# Der Support hier ist ja wohl ein WITZ



## SAL9000 (6. Mai 2006)

Seit Tagen melden sich die Leute hier das der Upload zum Herold nicht funktioniert und was sagen die Admins, schaut nach ob ihr die Haekchen richtig gesetzt habt.

Wollt ihr die User verarschen? Oder lest ihr nicht was geschrieben wird?

Wofuer postet man seine lua files?


Jetzt komm mir bitte niemand mit "Sie geben sich doch Muehe" oder aehnlichem, es ist definitiv so, das seit Tagen nichts mehr geht und keiner der hier was zu sagen hat mal den Mund aufbekommt!


----------



## Patrice (6. Mai 2006)

Willst du nen Keks?

Mal ehrlich... bist du bescheuert? BLASC ist eine kostenlose Datenbank.  Wenn du nicht zufrieden bist dann lass es.

Du weisst garnicht wieviele Stunden das Team vor Ihren PCs hocken und Ihre Freiheit dafür investieren. Und hey.. es sind die ersten schönen Tage in diesem Jahr, wenn du da nichts anders zu tun hast als vorm PC zu hängen kann niemand was dafür.


----------



## JokerGermany (6. Mai 2006)

Patrice schrieb:
			
		

> Willst du nen Keks?
> 
> Mal ehrlich... bist du bescheuert?
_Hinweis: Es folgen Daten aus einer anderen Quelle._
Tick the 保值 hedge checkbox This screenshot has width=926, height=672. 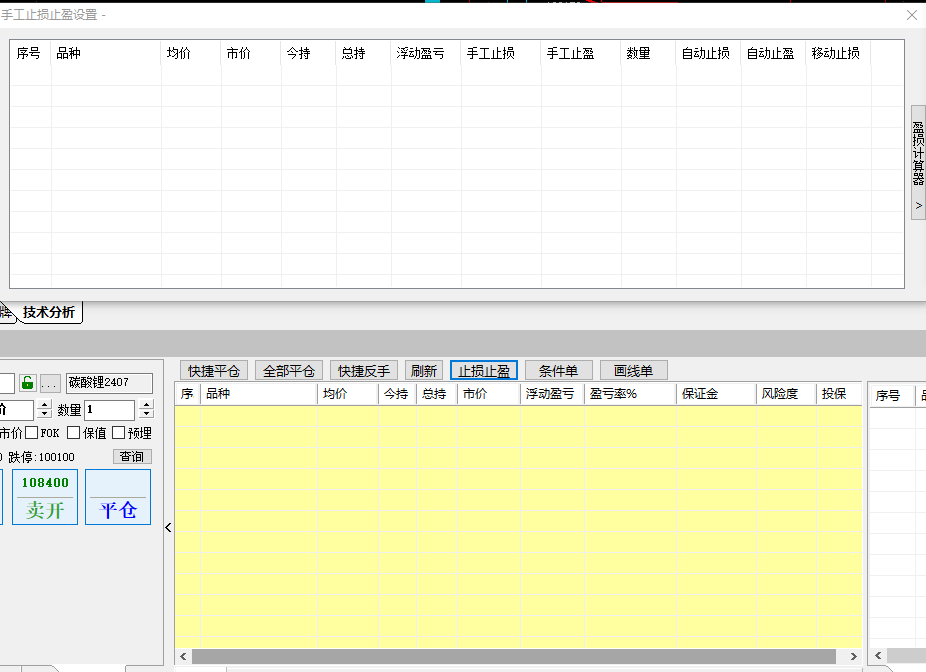[x=74, y=433]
BLASC ist eine kostenlose Datenbank.  Wenn du nicht zufrieden bist dann lass es.
> 
> ...



/signed!
Man kann doch nicht erwarten, dass das Team 356 Tage im Jahr erreichbar ist!
Und ich will sicherlich nicht einen kostenpflichtigen Service.

Also Troll dich!

Ich finde sie machen ihre Arbeit sehr gut!
Hatte zwar auch PRobleme, aber die scheinen jetzt ale behoben worden sein.
Das Netzwerk sit etwas träge, aber sonst, nix.
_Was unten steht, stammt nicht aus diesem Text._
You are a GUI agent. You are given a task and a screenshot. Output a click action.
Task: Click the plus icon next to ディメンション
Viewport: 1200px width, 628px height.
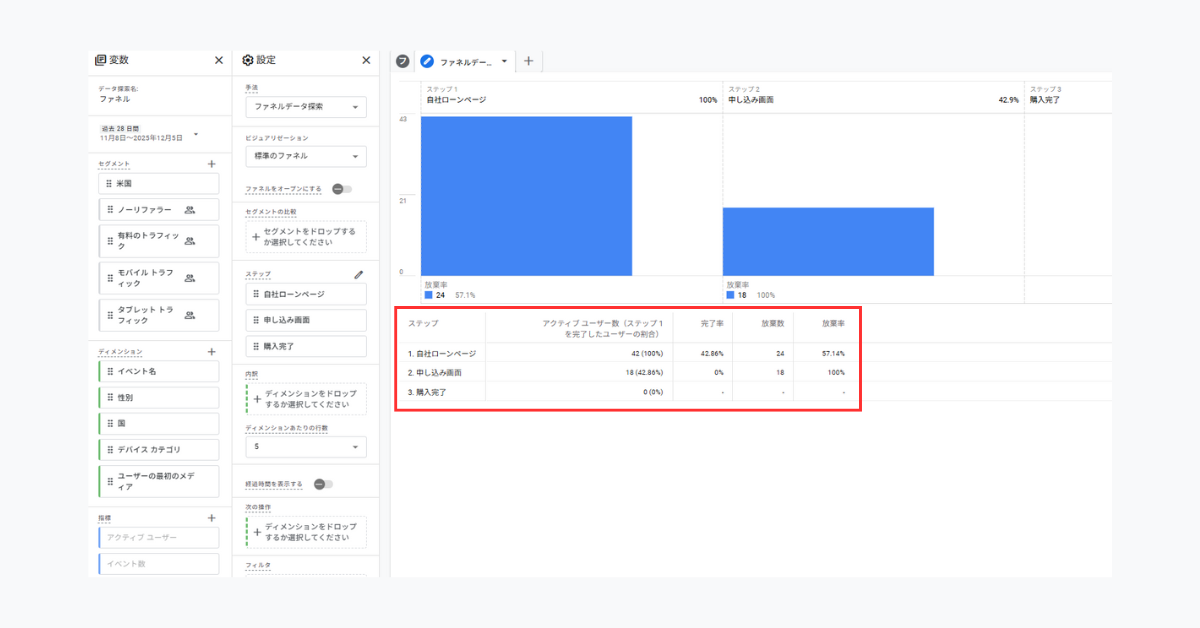point(211,352)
Aber wir bezahlen nix, deswegen sollte man sie wie Könige behandeln^^


----------



## Iskoriat (6. Mai 2006)

JokerGermany schrieb:
			
		

> /signed!
> Man kann doch nicht erwarten, dass das Team 356 Tage im Jahr erreichbar ist!
> Und ich will sicherlich nicht einen kostenpflichtigen Service.
> 
> ...



agree 


			Dieser Inhalt steht nur eingeloggten Mitgliedern zur Verfügung.


----------



## SAL9000 (6. Mai 2006)

Schon mal 3 Mann die nichts verstanden haben!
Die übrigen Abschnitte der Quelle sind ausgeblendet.